Friday, October 12, 2012

Rustler's Rhapsody (1985)

Rustler's Rhapsody (1985) - (Tom Berenger)

Sela Ward with her horse "Wildfire"

Rustler's Rhapsody is a hypothetical movie about a silver screen cowboy. It is a movie the narrator (also Rex O'Herlihan's sidekick) imagines as a 1985 update of the old 1940s cowboy matinee films. The narrator believes if those films were still being made they would be more realistic. He tells us that in a modern film the bad guys wouldn't be such cowards, and Rex wouldn't be so damned perfect all the time! Of course the film is in color, not black and white, and in this more realistic scenario, the hero Rex knows he is playing out a script. Because of that, he knows what will happen! None of the other characters knows, because they're just people in a movie and they don't travel all over the West the way Rex does. When Rex travels from town to town, he rides his wonder horse Wildfire, and he also has a mule with him for hauling his wardrobe wagon. This wagon has a finely crafted cabinet inside with places for four guitars, about 10 different shirts, a stack of spare hats and a drawer for his knives, which he uses to cut pieces from some kind of intoxicating root he always takes along. When Rex arrives in Oakwood Estates, as always when he arrives in a western town he immediately gets into a conflict with the local bad guys. However, the evil power-mad cattle baron (Andy Griffith as colonel Ticonderoga) realizes he is operating under a set of silver screen cowboy rules, one of which is that the bad guys can never win. To solve this problem, he decides to find another good guy (who also rides around in the desert with a wardrobe wagon) to fight Rex. That is where the jaded and confident Rex encounters a first: Something that has never happened before! What will happen when he has to fight another good guy?
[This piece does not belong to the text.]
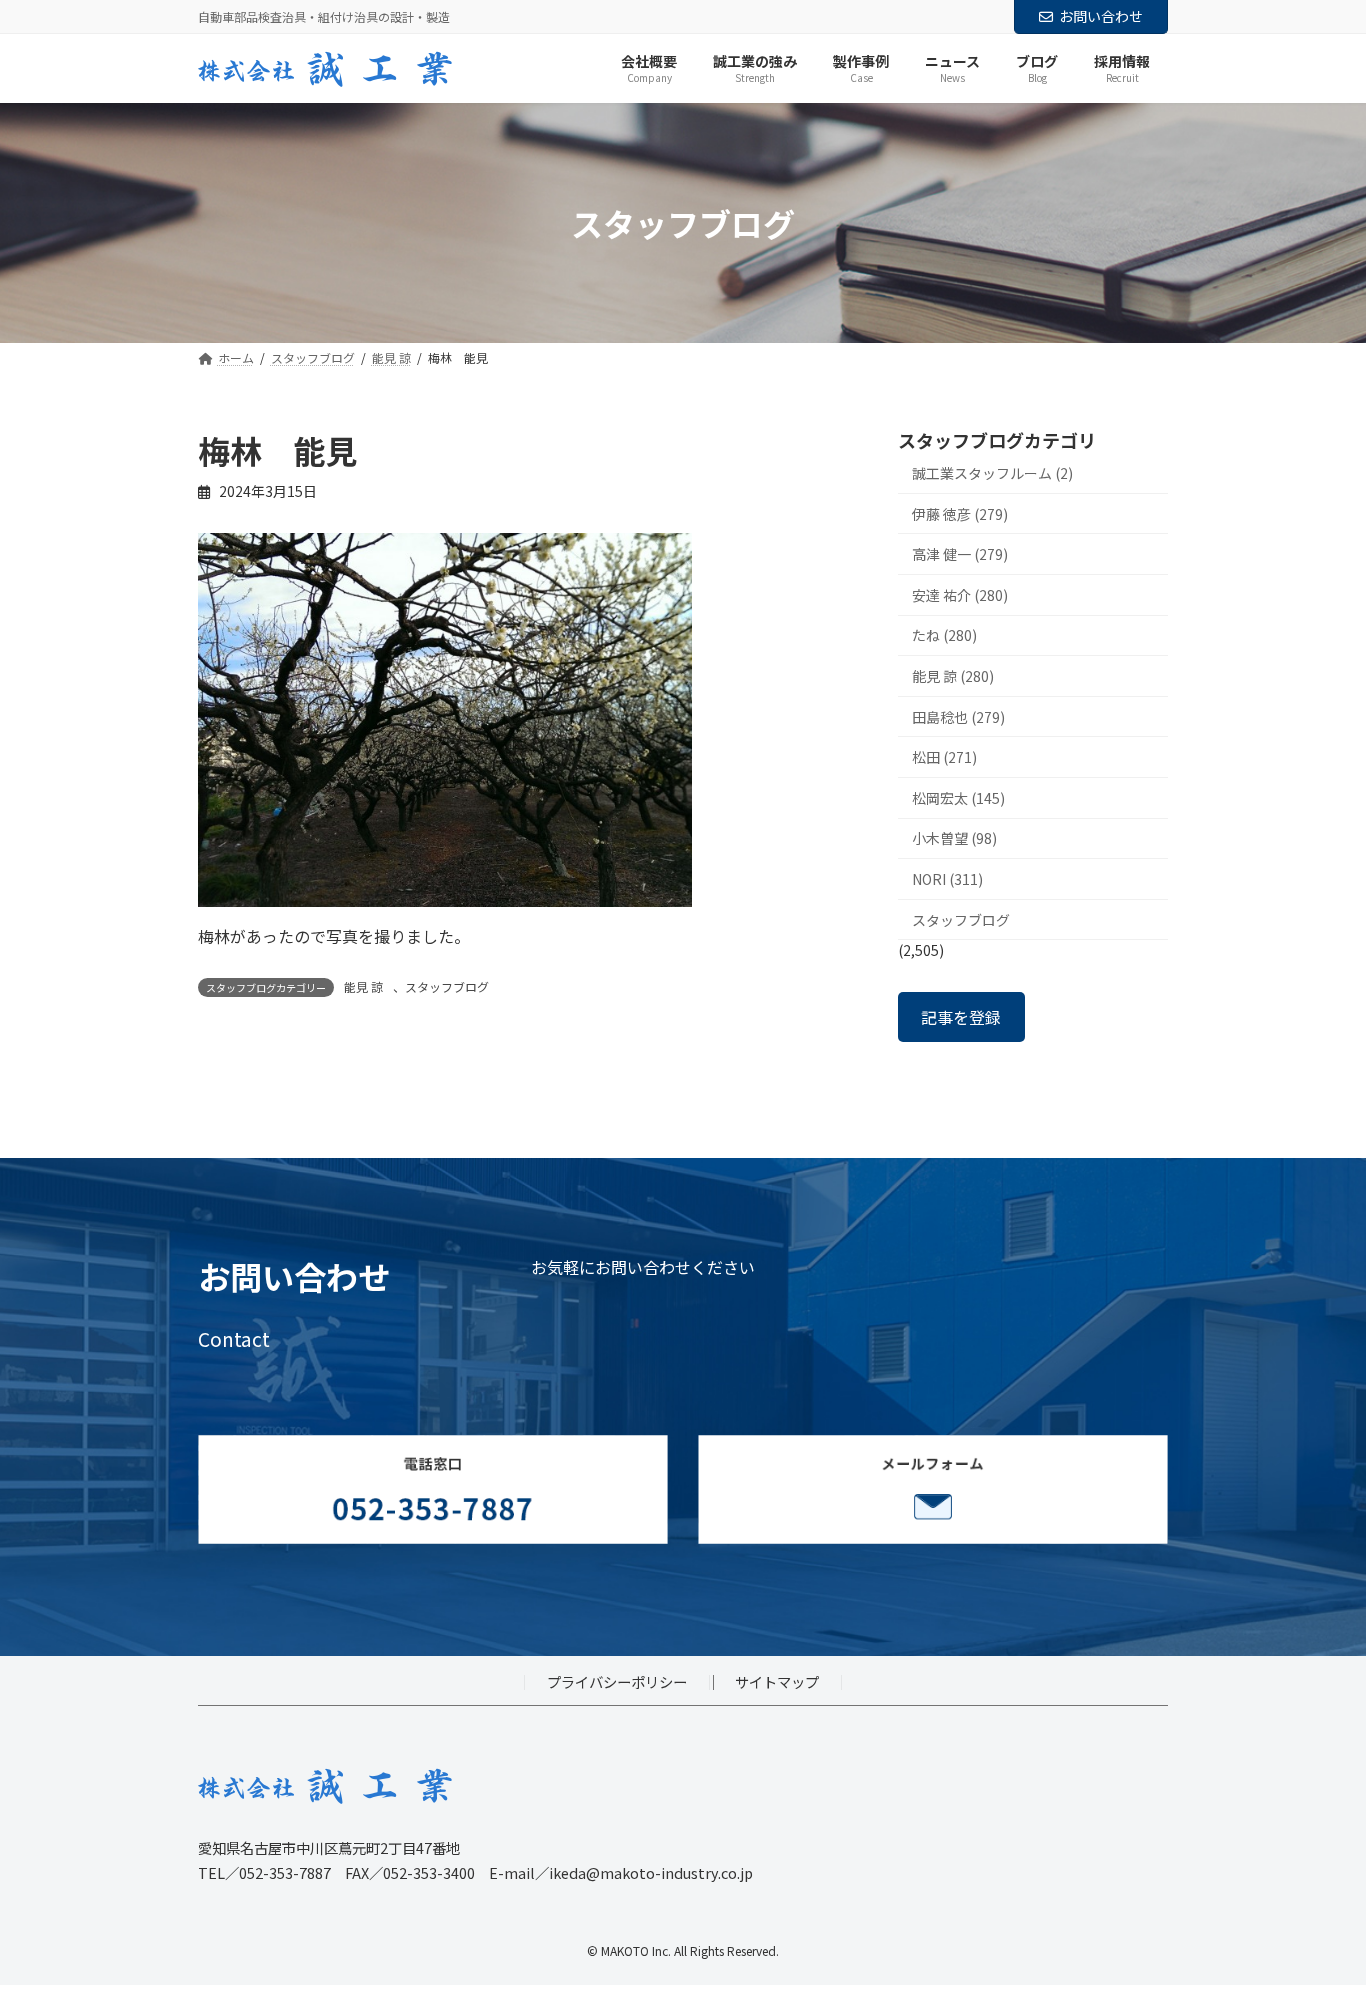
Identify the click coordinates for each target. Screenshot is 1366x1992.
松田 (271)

As Rustler's Rhapsody begins, Rex sings his theme song "I Ride Alone" to his horse Wildfire and mule as they stand listening beside his wardrobe wagon.

Patrick Wayne and Tom Berenger face off as the two good guys in Rustler's Rhapsody. They know the good guy always wins in B westerns, but which one? They agree that the "most-good good guy" will win. Then Patrick Wayne (as Bob Barber) explains to Berenger (as Rex O'Herlihan the singing cowboy) that one of the requirements for being a good guy is that he has to be a confident heterosexual. From Rex's expression Bob realizes Rex is a virgin and says "well don't worry, I'm not gonna hurt you, I'm just gonna shoot the guns out of your hands." Rex says "I'd rather you shoot me in the heart!" Bob replies "You know I can't do that!" Rex then says "I can't fight you today," leaves and is met immediately in the street by a disgusted crowd throwing things at him and calling him a coward and a pervert.